6. Forschungsaufgaben
Die heutige Forschung und Lehre wird häufig von alten Hierarchien,
eng definierten Lehrstuhl- und Fachgrenzen sowie an einigen Orten von nationalistischen
Verwaltungsstrukturen bestimmt. Dadurch wird die Erforschung von "Internationalisierungen"

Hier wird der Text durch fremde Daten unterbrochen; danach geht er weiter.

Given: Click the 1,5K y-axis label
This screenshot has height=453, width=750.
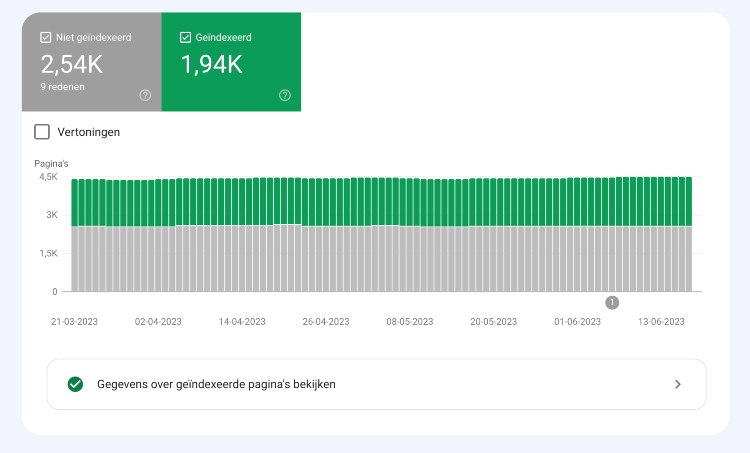Looking at the screenshot, I should tap(49, 254).
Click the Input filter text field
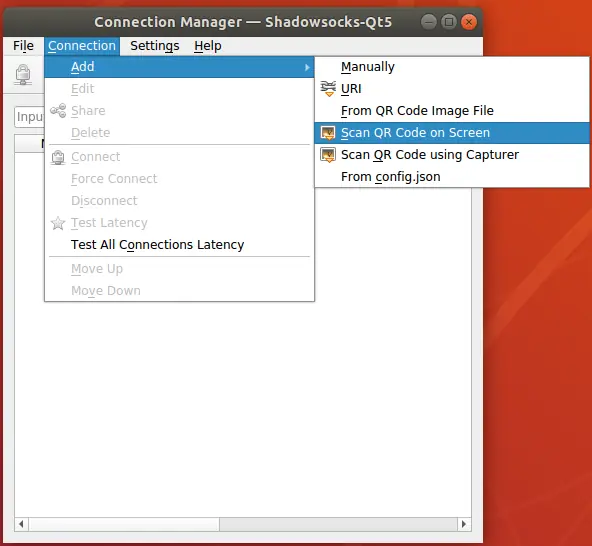592x546 pixels. tap(29, 117)
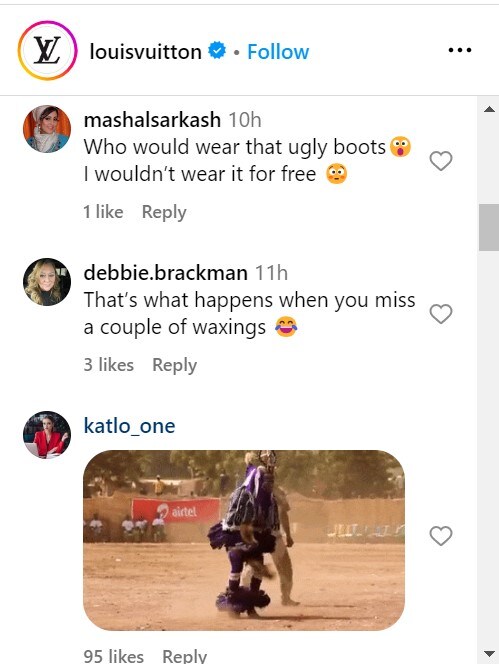Viewport: 499px width, 664px height.
Task: Like katlo_one's GIF comment with the heart
Action: point(441,536)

oft auf eine einzige Sprache, einen Machtbereich beschränkt. Darum
wäre die Aufarbeitung der Wissenschaftsgeschichte, die Entwicklung
von Wissenschaftskommunikation und Wissenschaftslogistik auf neuer Basis
von grundlegender Bedeutung.
Beispiele für diesbezügliche Projekte des Institutes sind:
6.1. Eine Biobibliographie der KulturwissenschafterInnen der Habsburgermonarchie:
Aufarbeitung einer durch nationalsozialistische Okkupation und stalinistische
Diktatur verschütteten und zerstörten Tradition, in der Lehrstühle
nicht nur als "Propagandainstitutionen" von "Nationalkulturen" etabliert
wurden).
6.2. Eine österreichische Literaturgeschichte auch als
Beispiel des Wandels eines Literaturprozesses, in dessen Verlauf verschiedene
Sprachen zu Trägerelementen literarischer Kommunikation wurden und
werden. Kommunikationsstrukturen wandeln sich grundlegend. Begriffe und
Grenzen ändern sich.
6.3. Projekte zum Verhältnis von Kulturwissenschaften und Informationssystemen.

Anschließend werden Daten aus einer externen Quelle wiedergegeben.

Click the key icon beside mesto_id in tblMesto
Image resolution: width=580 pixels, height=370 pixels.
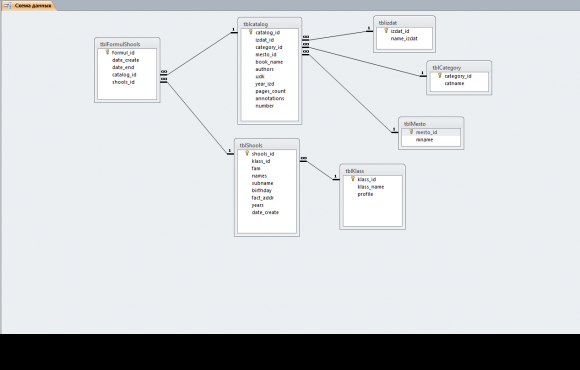point(411,132)
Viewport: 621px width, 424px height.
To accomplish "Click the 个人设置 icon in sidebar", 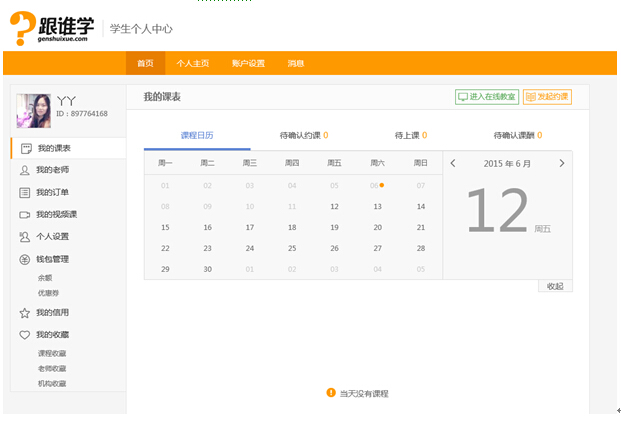I will click(25, 237).
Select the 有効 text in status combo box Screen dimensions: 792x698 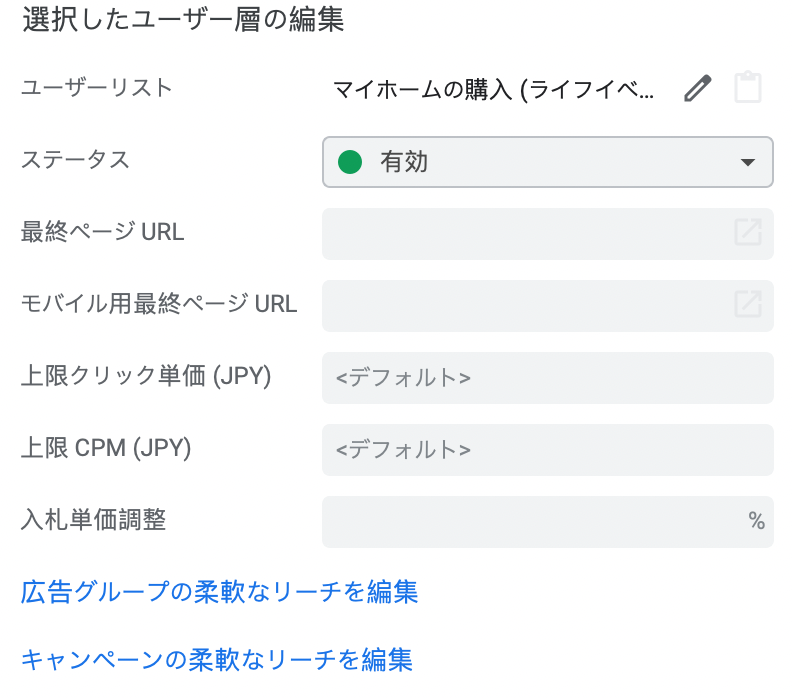click(404, 162)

Dies impliziert die Notwendigkeit der Sammlung, Aufbereitung und Bewahrung
von Kulturgütern in Bibliotheken, Archiven und Museen sowie die Fragen
ihrer Zugänglichkeit. Dabei geht es auch um die Sammlung und Aufbereitung,
die den Bedürfnissen der Forschung entspricht.
6.4. Kulturwissenschaftliche Europa- bzw. UNESCO-Projekte.
7. Wissenschaftspolitik
Universitäten, Akademien der Wissenschaften, neue Forschungs- und
Dokumentationseinrichtungen müssen finanzielle Möglichkeiten
für Ihren Aufbau, Ihre Umstrukturierung und ihre neuen Tätigkeiten
bekommen. Es gibt veränderte Forschungsgegenstände, Dokumentationsformen
sowie neue Möglichkeiten der Analyse und der wissenschaftlichen Darstellung.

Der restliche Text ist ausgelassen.